In the face of such criticism, the Clinton Administration has recently
shown signs of relaxing encryption export regulations. For instance,
in March, Hewlett-Packard was granted approval by the Department
of Commerce to export an encryption package for corporate computer
networks that accommodate, but do not require, key escrow applications.(15)
Last December, Cylink Corp. was granted a license to export strong
encryption without a key recovery to members of the European central
bank network, and in February, the Commerce Department expanded
its definition of "financial institutions" permitted to
export strong encryption hardware to include credit card companies
and securities firms.(16)
Despite the recent easing of export restrictions, the debate about
encryption shows no signs of abating. There are currently pending
before Congress no fewer than five bills dealing with encryption
technology, some of which impose additional restrictions and some
of which eliminate those restrictions that currently exist.
In the House, Rep. Bob Goodlatte (R-Va.) and Zoe Lofgren (D-Calif.)
have proposed the Security and Freedom through Encryption (SAFE)
Act.(17) As originally proposed, SAFE would prohibit mandatory key
escrow and ease export controls. However, SAFE has been subjected
to numerous revisions that offend civil libertarians, such as the
addition of key-recovery provisions and a provision making it a
crime (punishable up to five years in prison) to use encrypted communications
in the commission of a felony.
In the Senate, John McCain (R-Ariz.) and Bob Kerrey (D-Neb.) have
introduced the Secure Public Networks Act of 1996,(18) which authorizes
the export of encryption products without key recovery of up to
56-bit strength to certain buyers within qualified countries. The
bill would allow the president to increase the encryption strength
of exportable products by executive order and further provides that
the president "shall take such action as necessary to increase
the encryption strength for encryption products which may be exported
if similar products are determined by the President to be widely
available for export from other Nations."(19) In the absence
of an executive order, the bill prohibits the exportation of encryption
products with more than 56 bits unless they are "based on a
qualified system of key recovery." The bill would also prohibit
the government and any state from requiring the escrow of an encryption
key for communications between parties within the United States,
but does criminalize the use of encryption for any purpose other
than those permitted by the Act.
Conrad Burns (R-Mont.) has introduced the Promotion of Commerce
On-line in the Digital Era (Pro-CODE) Act of 1997.(20) Pro-CODE
would essentially eliminate export controls of encryption technology
products, by permitting the export of encryption technologies if
products of similar strength are available anywhere else in the
world and by prohibiting the imposition of mandatory key-recovery
programs. The bill would also prohibit both the federal government
and state governments from regulating the interstate sale of encryption
devices.
Patrick Leahy (D-Vt.) has introduced the Encrypted Communications
Privacy Act of 1997,(21) which, like Senator Burnss bill,
would eliminate export controls on encryption devices and technology.
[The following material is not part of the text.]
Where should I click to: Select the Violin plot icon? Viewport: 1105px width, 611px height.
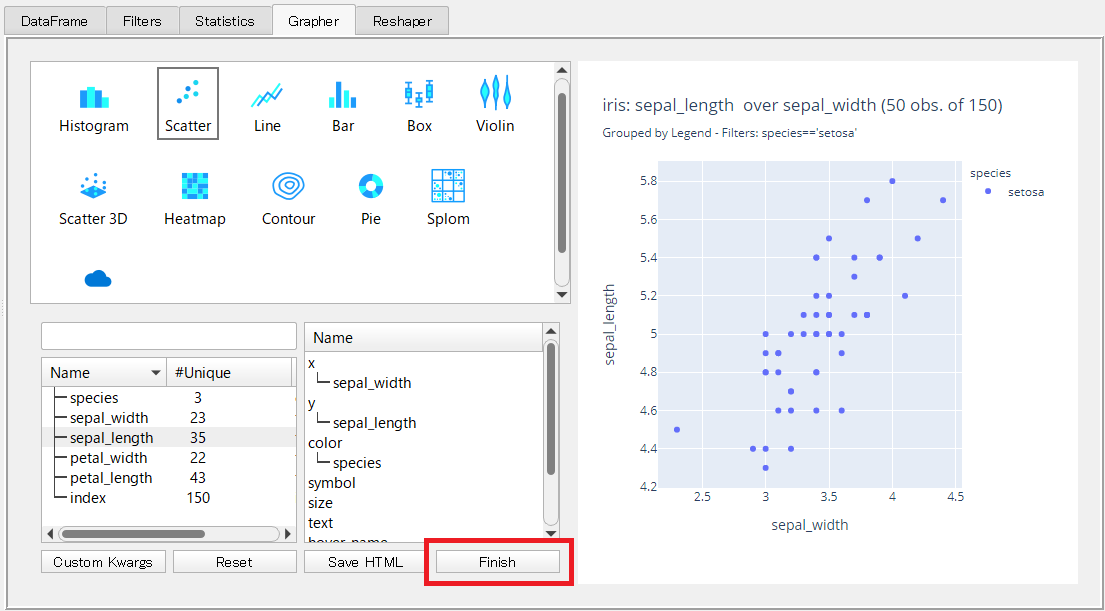[x=495, y=94]
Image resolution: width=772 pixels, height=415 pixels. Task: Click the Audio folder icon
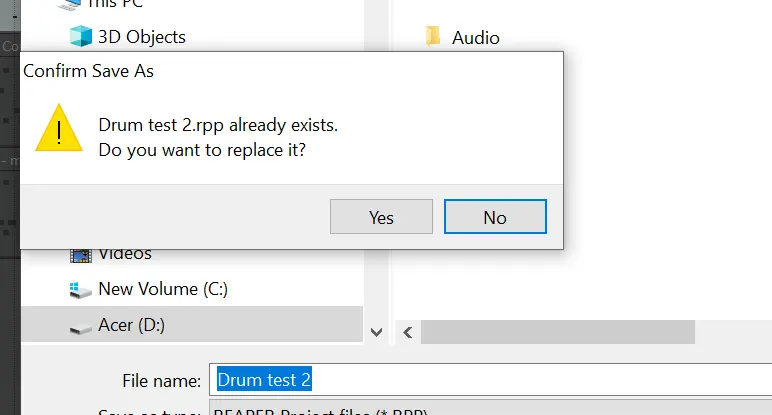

However, it also offers protection to any United States citizen
or entity who uses encryption of any strength in any state or foreign
country, and criminalizes the use of encryption when used in furtherance
of a crime.
Most recently, John Ashcroft (R-Mo.) and Senator Leahy introduced
the Encryption Protects the Rights of Individuals from Violation
and Abuse in Cyberspace (E-PRIVACY) Act,(22) which would allow companies
to export advanced encryption products, after a one-time review
of mass-market encryption products and after it is verified that
comparable technology is already available in foreign markets; however,
exports to certain countries, such as Iraq, Iran, and Libya, would
still be banned. The bill would also bar any attempt to assert domestic
controls, including a mandatory key-recovery system. The bill attempts
to accommodate law enforcement interests by making it a criminal
offense to use encryption to hide incriminating evidence, and by
establishing a National Electronic Center (Net) to help law enforcement
personnel stay abreast of the latest technologies.
Not surprisingly, the debate has not been limited to Congress.
Critics of the Administrations encryption policies have challenged
them in the courts as well, with mixed success.
Daniel Bernstein, Ph.D. candidate in mathematics, developed an
encryption formula entitled Snuffle, and published the source code
for his formula on the Internet. When the State Department advised
Bernstein that his encryption program, and the paper discussing
it, were "defense articles" subject to AECA and ITAR,
thereby requiring the grant of a license prior to export, Bernstein
filed a lawsuit in federal court seeking declaratory and injunctive
relief, claiming that the AECA and the implementing regulations
violated his right to free speech under the First Amendment.
In two separate opinions,(23) Judge Marilyn Patel agreed with Bernstein,(24)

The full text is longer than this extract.